Well, to close out this thread....they are going back. Kinda sucks. I had a friend who lived in Switzerland since ‘98 and he just moved back to the U.S. in August....just in time for me to run short on my HdM’s. I spent a month doing my due diligence and this was my result. FML....lol.

Thanks to everyone that responded. Definitely a case of “I know better”, but a little smack upside the head from the community always helps.

I guess it’s back to the drawing board on this one.


----------



## Perfecto Dave (Nov 24, 2009)

Just back from Mexico. For grins and giggles I stopped by a cigar shop just to have look.
They had boxes that everything lined up....looked good, smelled good, everything about the boxes lined up..........
except....there were no box codes or dates. I left my phone in the truck :frown2:and didn't want to go back out and come back in to snap pics. Thought I would travel by the shop again before I left but never did.
Going back next year......I'll try to remember my phone:wink2:


----------



## TonyBrooklyn (Jan 28, 2010)

Perfecto Dave said:


> Just back from Mexico. For grins and giggles I stopped by a cigar shop just to have look.
> They had boxes that everything lined up....looked good, smelled good, everything about the boxes lined up..........
> except....there were no box codes or dates. I left my phone in the truck :frown2:and didn't want to go back out and come back in to snap pics.

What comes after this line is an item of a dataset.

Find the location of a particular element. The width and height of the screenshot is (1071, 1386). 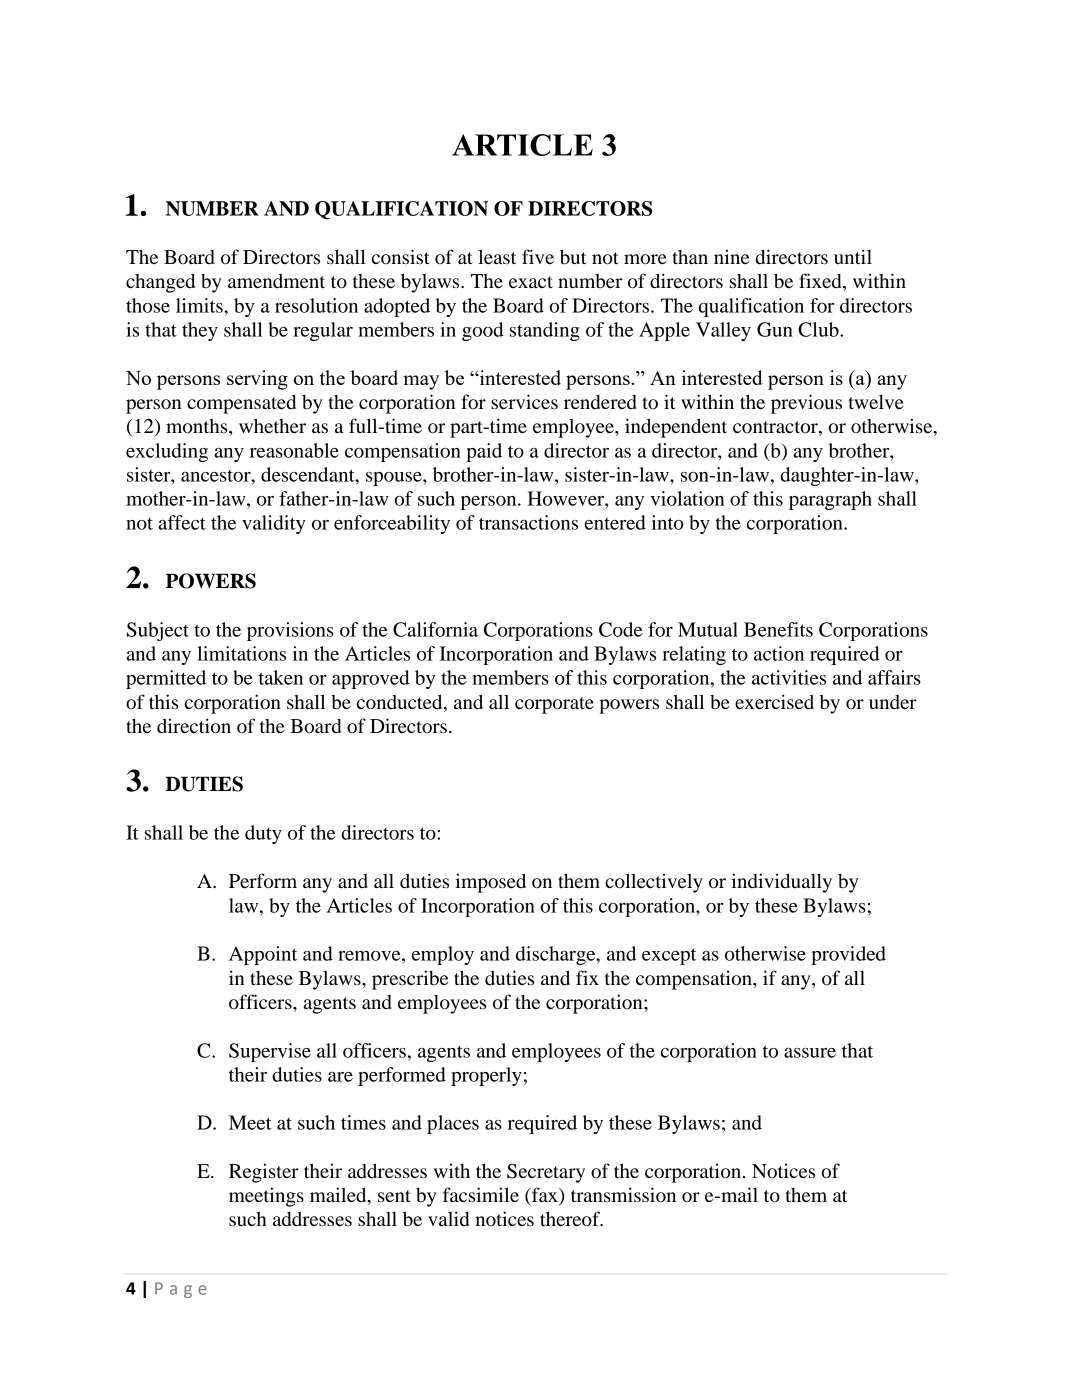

Thought I would travel by the shop again before I left but never did.
> Going back next year......I'll try to remember my phone:wink2:


Last time i was in T.J walking down revolution ave.
There were rows of the Cohiba's in the glass top box.
I guess they finally decided to smarten up :vs_laugh:


----------



## norc47 (Apr 20, 2019)

It is amazing the lengths people will go to to counterfeit these things. After reading this thread I'll probably never buy a single CC again outside an LCDH. Full boxes only from everyone else.


----------



## Perfecto Dave (Nov 24, 2009)

TonyBrooklyn said:


> Last time i was in T.J walking down revolution ave.
> There were rows of the Cohiba's in the glass top box.
> I guess they finally decided to smarten up :vs_laugh:


Oh Yea...the glass tops are still all over at the border towns. I was about an hour deep across the border on the sea of cortez at Puerto Penasco. :wink2:


----------



## Olecharlie (Oct 28, 2017)

This is why I only have two sources and they have all been dated.


----------